(EXTRAIT DU TEXTE)

☆ ☆ ☆ ☆ ☆ ☆ ☆

Domestication, diversité et évolution à la lumière de 1,011 génomes de levure

L’élucidation de l’origine de l’impressionnante diversité des caractères ou phénotypes dans une population naturelle est un enjeu majeur en biologie. Une étape essentielle dans ce processus est d’explorer la diversité génétique entre individus appartenant à une même espèce. Dans ce contexte, une étude à large échelle a été conduite par les équipes de Joseph Schacherer (Université de Strasbourg / CNRS), Gianni Liti (Université Côte d’Azur, CNRS, INSERM, IRCAN) et le Genoscope (CEA, CNRS, Université d’Evry Val d’Esonne) dans le cadre dans d’un projet sélectionné par le programme France Génomique avec pour objectif de générer une carte génétique très détaillée chez la levure modèle Saccharomyces cerevisiae (http://1002genomes.u-strasbg.fr/). Le séquençage complet de 1,011 isolats naturels ainsi que leur caractérisation phénotypique a permis d’avoir l’une des meilleures compréhensions de la diversité génétique et phénotypes chez un organisme modèle eucaryote. Cette étude a été publiée dans la revue Nature.
https://www.nature.com/articles/s41586-018-0030-5

Les isolats séquencés ont été collectés sur l’ensemble du globe afin d’échantillonner au maximum la diversité tant sur le plan de la localisation incluant l’ensemble des continents que de l’écologie avec certains isolats liés aux activités humaines comme l’élaboration de produits laitiers, de vin, de saké, de bière et d’autres liés à des niches sauvages comme les insectes, les arbres ou les fleurs. L’ensemble de ces isolats ont également été phénotypés et plus particulièrement leur capacité de croissance dans différentes conditions conduisant à des réponses physiologiques et cellulaires variées a permis d’avoir une vue globale du paysage phénotypique de l’espèce.

☆ ☆ ☆ ☆ ☆ ☆ ☆

(DONNÉES FOURNIES)

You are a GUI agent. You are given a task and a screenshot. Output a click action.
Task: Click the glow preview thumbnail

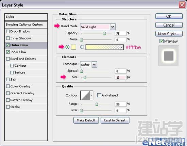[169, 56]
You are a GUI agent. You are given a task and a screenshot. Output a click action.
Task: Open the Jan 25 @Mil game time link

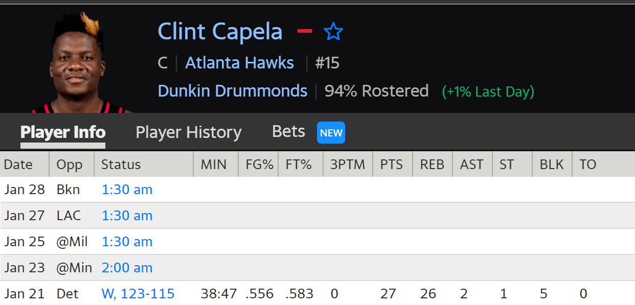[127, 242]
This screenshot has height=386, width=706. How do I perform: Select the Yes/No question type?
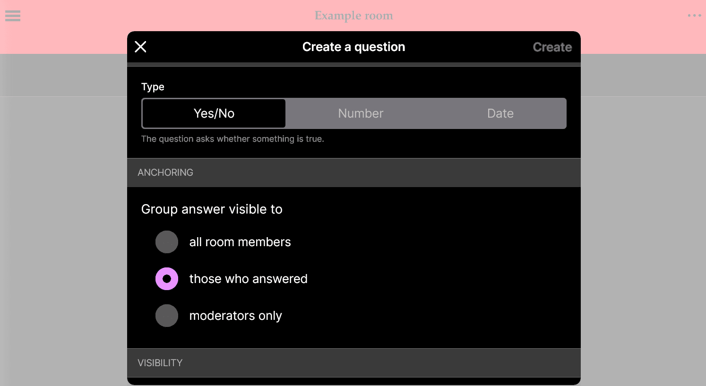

☆ ☆ ☆ ☆ ☆ ☆ ☆

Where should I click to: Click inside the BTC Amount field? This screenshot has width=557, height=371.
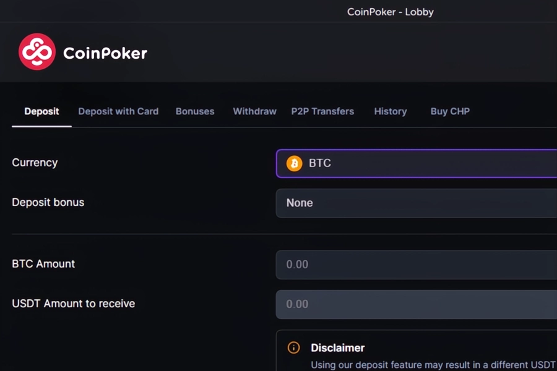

☆ ☆ ☆ ☆ ☆ ☆ ☆

(ÉNONCÉ)
D'après l'extrait sur la diversité génétique de la levure Saccharomyces cerevisiae, de quelles niches sauvages proviennent certains isolats séquencés ?

(RÉPONSE ATTENDUE)
Les insectes, les arbres et les fleurs.